Rektörlüğü bile bu noktaya getiren, komitelerin kimilerinde yaşanan kan donduran diyaloglarmış. Örneğin bir kurulda, adaya, “Muhsin Yazıcıoğlu sence kazayla mı suikastla mı öldü” diye soru sorulmuş. Birinde, “asrın lideri” diye anılarak, adayın Erdoğan’a bakışı sorgulanmış. Hatta birinde Atatürk ile Erdoğan’ı karşılaştıran yorum yaptırılmış. Bu sorular, “Milli ve yerli aday seçiyoruz” diyerek gerekçelendiriliyormuş.

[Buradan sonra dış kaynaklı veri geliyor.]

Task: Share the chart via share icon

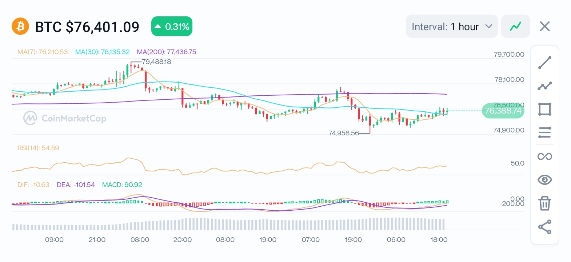Action: tap(544, 227)
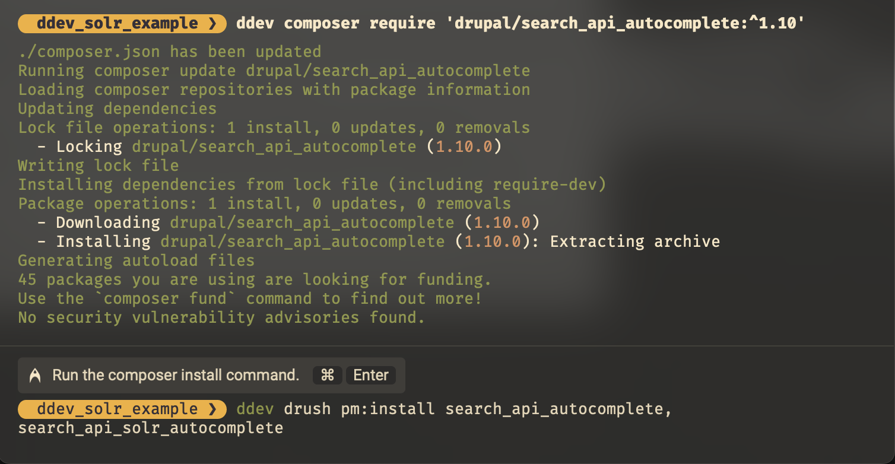Click the chevron in the top prompt badge

click(x=213, y=24)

‘MEHDİ GELSİN, LAİKLİK GİTSİN’ DEMİŞTİ

Olaylar, yaşananlar uzayıp gidiyor…

Dinlediklerimden daha sonra SADAT Kurucusu Adnan Tanrıverdi’nin meşhur görüntüsünü açıyorum. “Eyalet sistemi getirilmelidir, Kürtlerin ve öbür etnik kümelerin özerklik talepleri karşılanmalıdır, Cumhurbaşkanlığı’na Eyyübileri simgeleyen bir yıldız daha eklenmelidir” diyerek hayalindeki nizamı anlatıyor.

Bir manzarada FETÖ kanalına çıkmış, “Resmi ideoloji anayasada olmasın, anayasada laiklik unsuru olmasın” diyerek anayasanın birinci dört unsurunun değiştirilmesi projesini anlatıyor.

Öbür görüntüde ise bir vakit içinder müellifi olduğu Akit mikrofonuna, “Mehdi gelecek, ortamı buna göre hazırlamalıyız” diye konuşuyor.

Kapatıyorum…

Gündüz gözüyle yıldızları bu kadar parlak görüyorsak hatalı yıldızlar değil, tahminen de her şey tabansız bir kuyuda olduğumuzdan, diyorum.